• _What to do_
Reproduce the listing word for word from the line containing "At what (x,y)" through the end of the listing, including both of those lines. Leave the pictures out of your copy.

+---+

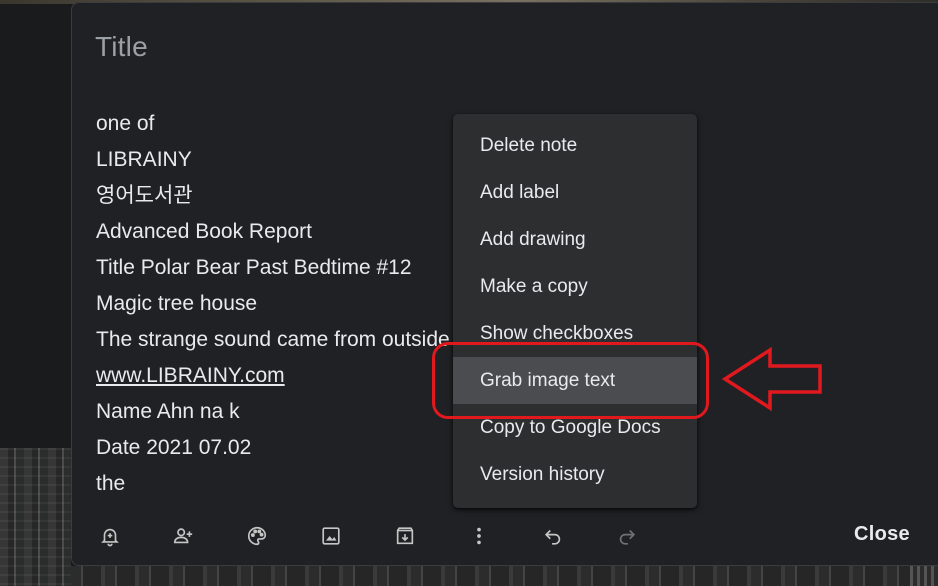 The height and width of the screenshot is (586, 938). I want to click on more-button, so click(479, 536).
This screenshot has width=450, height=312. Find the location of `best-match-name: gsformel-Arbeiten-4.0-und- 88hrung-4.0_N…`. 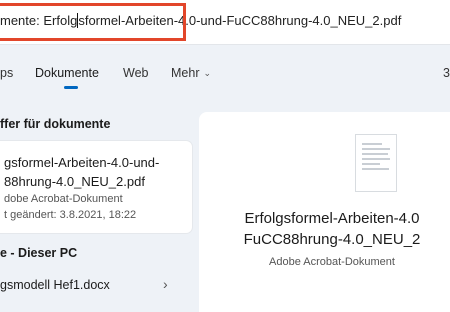

best-match-name: gsformel-Arbeiten-4.0-und- 88hrung-4.0_N… is located at coordinates (82, 172).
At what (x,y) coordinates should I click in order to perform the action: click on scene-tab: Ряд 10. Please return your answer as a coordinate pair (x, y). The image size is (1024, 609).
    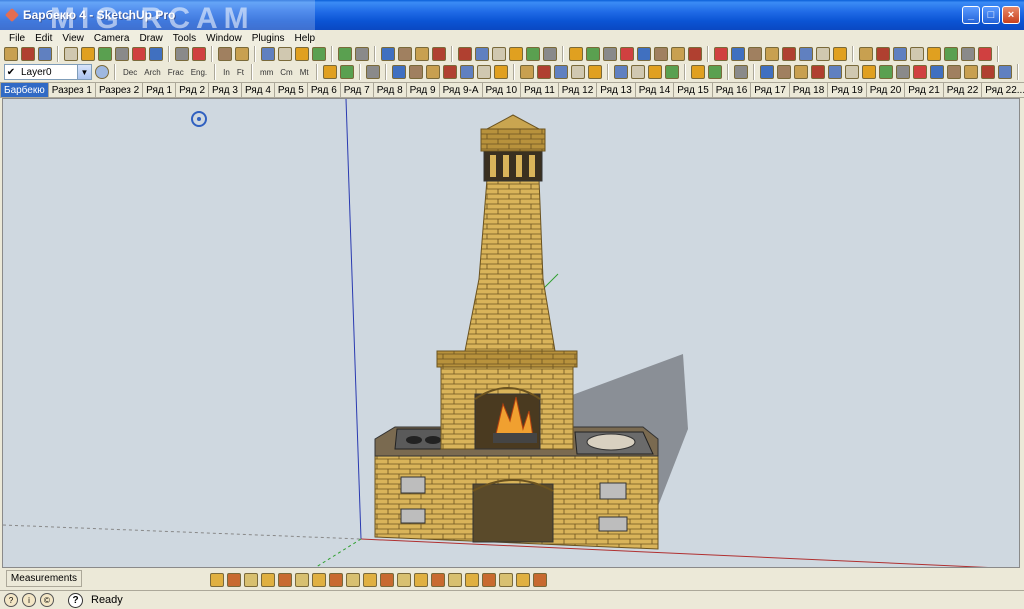
    Looking at the image, I should click on (502, 90).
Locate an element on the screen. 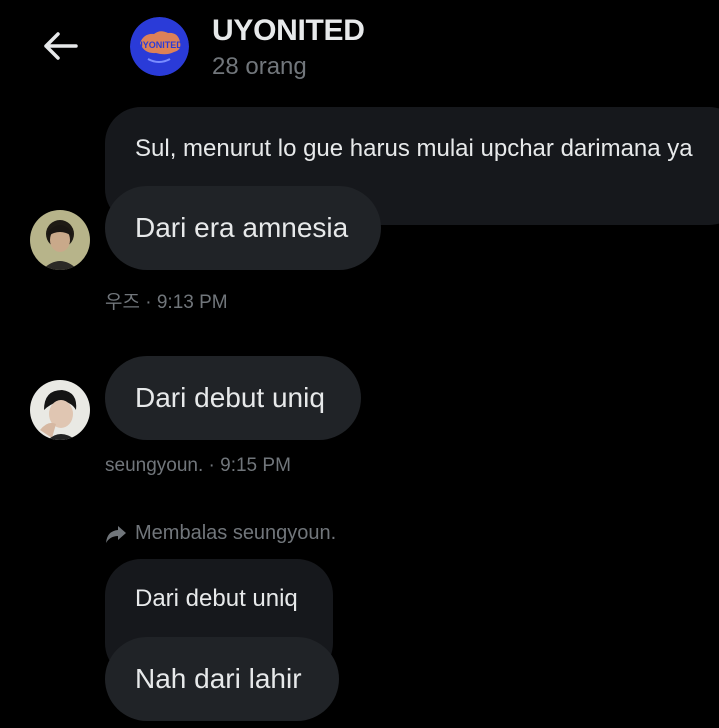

+---+

• _Finished exercise_
At what (x,y) coordinates should I click in order to perform the action: click on scene-tab: Ряд 10. Please return your answer as a coordinate pair (x, y). The image size is (1024, 609).
    Looking at the image, I should click on (502, 90).
Locate an element on the screen. 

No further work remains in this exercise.